Ce dossier sera donc une priorité pour le nouveau conseil des Atikamekw. «Si on a un traité d’ici 10 ans, on va avoir un gouvernement Atikamekw […] On va avoir nos propres lois», entrevoit-il.

Opitciwan vise aussi une pareille entente pour les services jeunesse, qui ont fait l’objet d’une entente entre Québec et les communautés de Manouane et de Wemotaci.
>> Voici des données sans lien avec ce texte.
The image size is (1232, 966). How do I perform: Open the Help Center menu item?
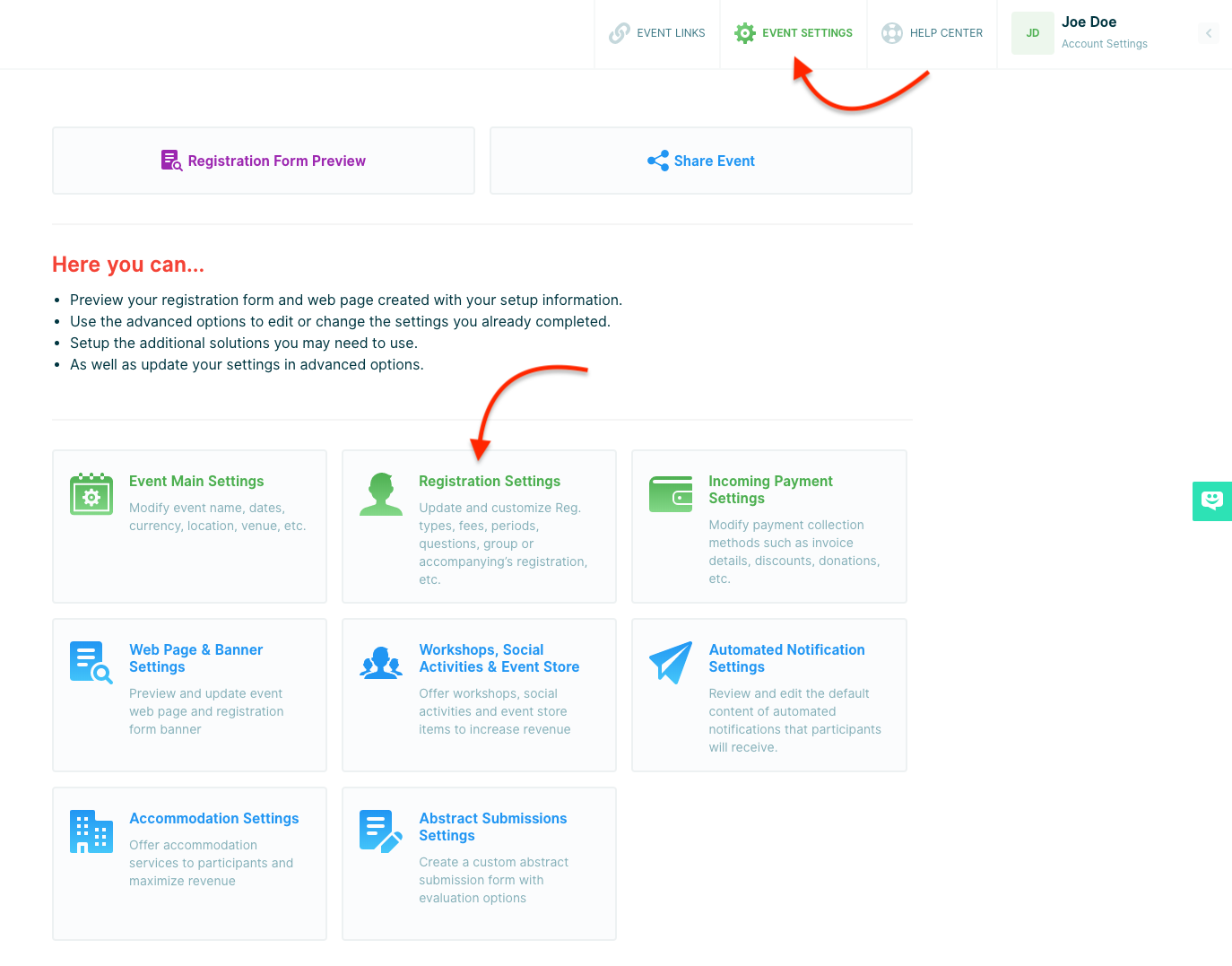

«Dans le temps du chef Simon Awashish, Opitciwan avait décidé de rapatrier les services sociaux (…) c’était une prise en charge de nos services sociaux», précise le chef Mequish.

Le logement

Le nouveau chef n’a aucun mal à identifier ses autres chevaux de bataille. La question du logement l’interpelle, surtout en raison de la croissance de la population, avec une cinquantaine de naissances par année. «À cause des problèmes de logement, il y a une surpopulation dans les maisons. C’est dû, en principe, au sous-financement du fédéral. On est à peu près 150 logements en retard pour combler les besoins», met-il en évidence.

Même le centre de la petite enfance est rempli à craquer. «C’est plein, il n’y a plus de place. Ça nous prendrait pratiquement une autre garderie». L’été dernier, la communauté était à la recherche active d’enseignants.

La santé, les services sociaux, le logement communautaire, l’éducation, voilà autant de champs de compétence que gèrent les conseils Atikamekw, ce qu’ailleurs, les conseils municipaux n’ont pas à prendre en charge. «Autrement dit, on se prend en main» résume le chef Jean-Claude Mequish.

La lutte aux trafiquants de drogue, amorcée par l’ancienne administration Awashish, va se poursuivre. Mais le nouveau chef ne se met pas la tête dans le sable, les résultats n’ont pas été ceux escomptés. «Ça n’a pas vraiment diminué le nombre de consommateurs. On a beau adopter des règlements, la lutte aux trafiquants de drogue, c’est encore un gros problème. On va devoir se pencher là-dessus », fait-il valoir.

L’économie

Opticiwan sort tout juste d’un plan de redressement (Plan d’aide en gestion), affirme le chef Mequish. La construction, plus stagnante ces dernières années, a repris de la vigueur avec l’arrivée de nouvelles maisons.

La scierie n’est pas le principal employeur du village, mais elle fournit tout de même du travail à 50 personnes, en plus d’un partenariat établi avec des entreprises de l’extérieur.

Par contre, les activités forestières sont surveillées par certaines familles d’Opitciwan, qui ne souhaitent pas de déforestation sur leur territoire. «Il y a quand même des mesures d’harmonisation qui se font, des consultations», concède Jean-Claude Mequish. Évidemment, la chasse et la pêche sont des activités traditionnelles pratiquées depuis toujours par les Atikamekw. L’épicerie du village, une société en commandite, est gérée par le conseil.

À travers cette activité économique, il y a aussi la cueillette des petits fruits, dont les bleuets. «Chaque année, des personnes sans emploi y participent et rapportent un peu d’argent pour leurs familles», laisse entendre le chef, qui effectue lui-même le transport de ces fruits lors des vacances en été.